Public Citizen found contracts that required governments “‘to indemnify, defend and hold harmless Pfizer’ from and against any and all suits, claims, actions, demands, damages, costs and expenses related to vaccine intellectual property.”


An opaque giant

Pfizer has not experienced the same level of public scrutiny as Moderna, which has been accused of price-gouging and delaying deliveries. Analytics firm Airfinity this week predicted Pfizer will sell $54.5 billion worth of coronavirus vaccine next year, almost twice the value of Moderna’s sales.


One official from a country in the midst of negotiations with Pfizer, who was not authorized to speak on the matter, said that the country found Pfizer difficult to negotiate with but reliable in the delivery of vaccine doses.


Like Moderna’s, Pfizer’s vaccine has been found to be highly effective against the delta variant of the coronavirus and to provide long-lasting immunity. From the leaked documents, Pfizer appears to have offered lower prices for its vaccine to poorer countries that had less leverage.


Castillo said that Pfizer had committed to a tiered pricing approach, with wealthier nations paying about the cost of a takeout meal per dose and lower-middle-income countries offered prices at a not-for-profit price. Some 99 million doses had reached low- and lower-middle-income countries so far, and the company expects “substantial increase in shipments to these countries through the end of the year.”


Contract terms related to sovereign immunity may have been an attempt to cover for some risks over which the company has little control, including the use of new, unapproved vaccines in partner countries where the company has little oversight over storage and distribution.
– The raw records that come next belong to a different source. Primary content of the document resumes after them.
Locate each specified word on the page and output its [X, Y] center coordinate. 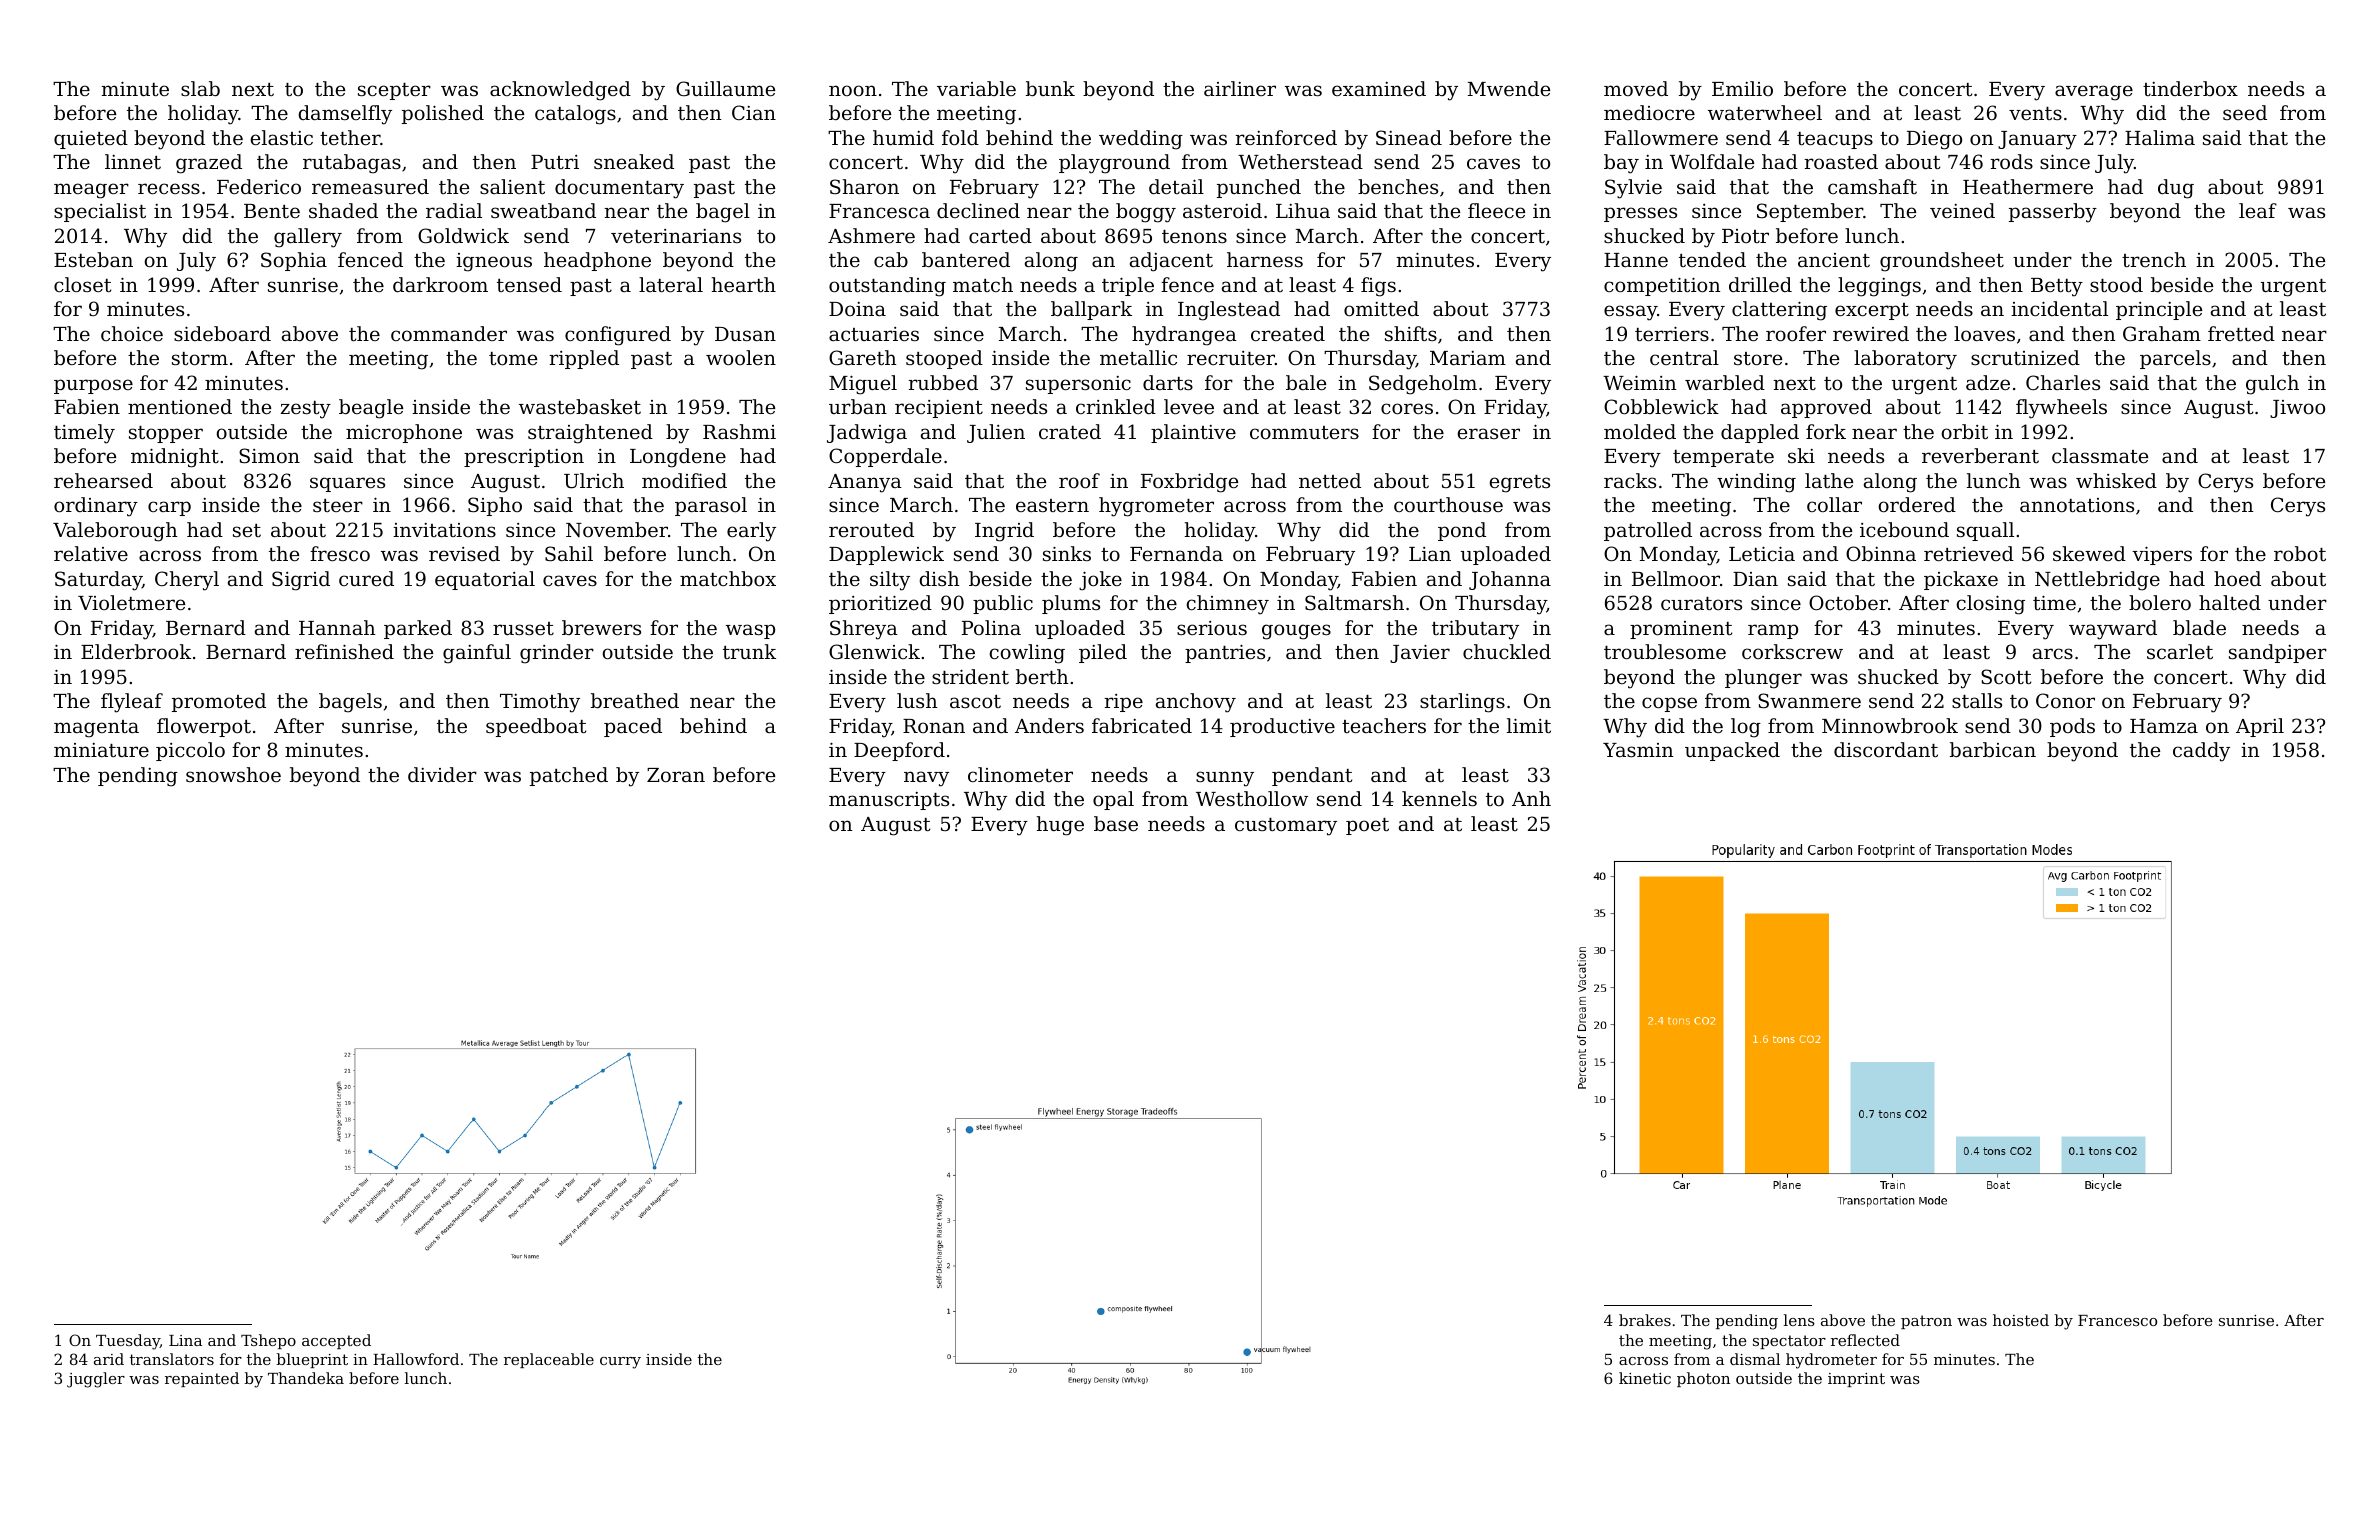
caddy [2201, 752]
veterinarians [676, 236]
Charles [2063, 382]
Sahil [569, 554]
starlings [1462, 703]
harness [1265, 259]
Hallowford [416, 1359]
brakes [1645, 1320]
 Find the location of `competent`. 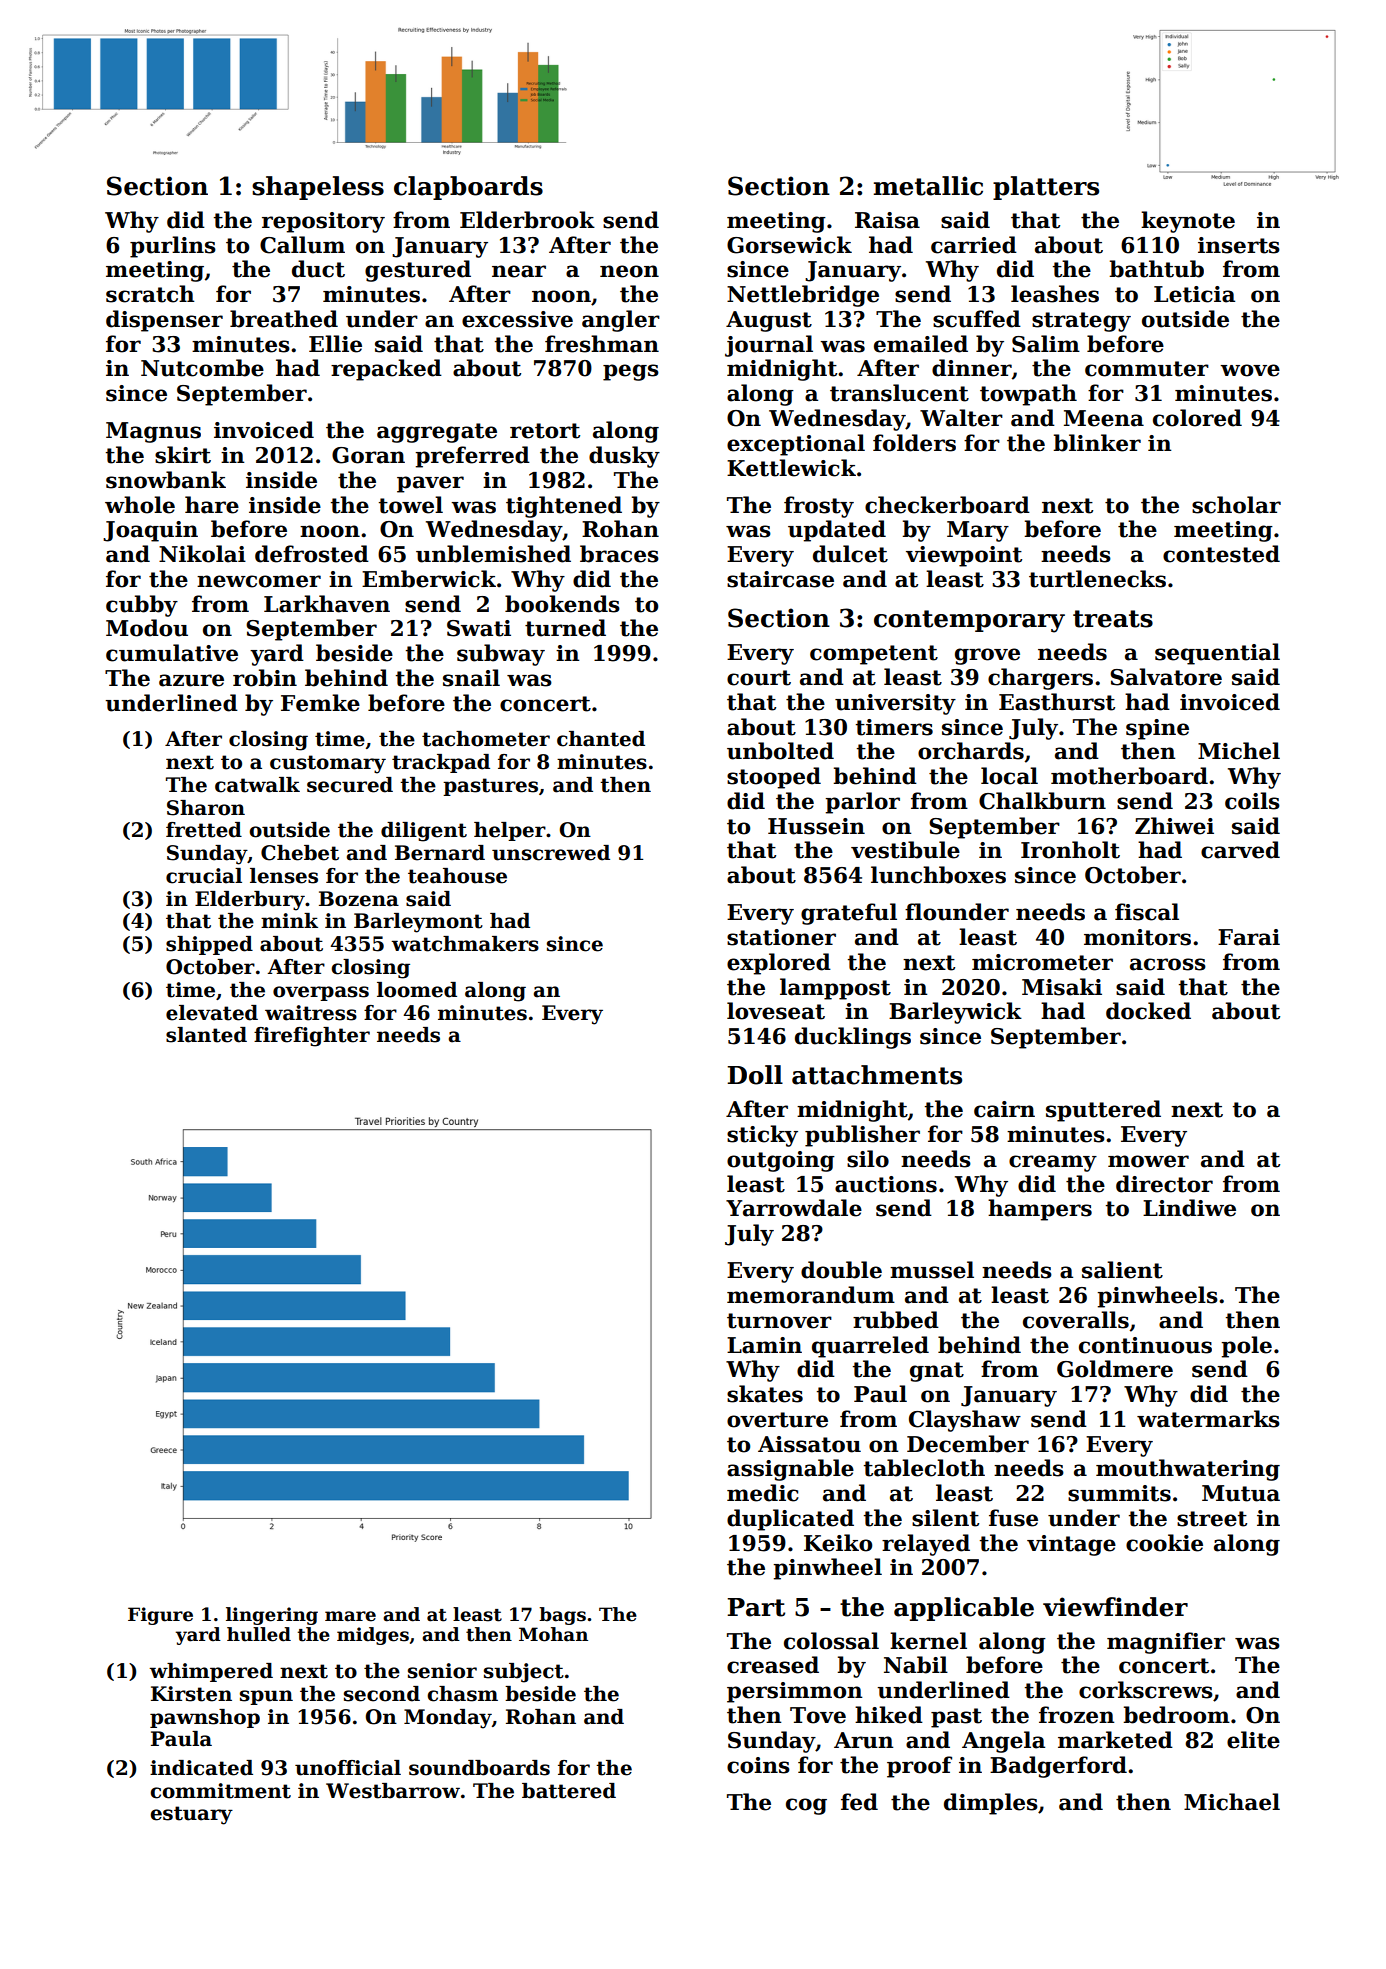

competent is located at coordinates (874, 655).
Pfizer may have been worried about opportunistic lawsuits, Barnes-Weise said.


Some countries, including the United States, have laws that provide indemnification to vaccine manufacturers, but most do not.


However, Transparency International argued that at least four contracts or drafts it examined went “much further” than other vaccine developers, with “more of the risk onto national governments, and away from the developer, even if missteps are made by the developer or supply chain partners, and not just if there is a rare adverse effect of the vaccines.”


Suerie Moon, co-director of the global health center at the Graduate Institute of International and Development Studies in Geneva, said that restrictions on donations were “appalling” and “counter to the goal of getting vaccines as quickly as possible to those who need them.”


Castillo said Pfizer is not currently pursuing legal action against any government related to its coronavirus vaccine.


At least two countries that initially backed out of negotiations with Pfizer later returned. In January, Brazil publicly said Pfizer was insisting on “unfair and abusive” contractual terms, pointing to the confidentiality clauses. Just months later, Brazil signed a $1 billion contract with the drug giant for 100 million doses. Public Citizen says that the signed contract, later leaked, contained many of the provisions that Brazil once opposed.


Argentina also rejected early negotiations with Pfizer, with the country’s former health minister publicly saying the company “behaved very badly” and was making demands that did not comply with Argentine law. The country later agreed to purchase 20 million doses. The unredacted contract has not been released.



Covax, a World Health Organization-backed vaccine-sharing initiative, has purchased only a relatively modest 40 million doses directly from Pfizer, with reports of disputes during subsequent negotiations. Covax later reached an agreement with the United States for Washington to buy and redistribute 500 million Pfizer doses to low-income countries through Covax.


In its report, Public Citizen called on the U.S. government to use its leverage to force Pfizer to take a different approach, including requiring the company to share technology and intellectual property so that other manufacturers can produce the vaccine.


“The global community cannot allow pharmaceutical corporations to keep calling the shots,” Rizvi said. “The Biden administration can step up and balance the scales.”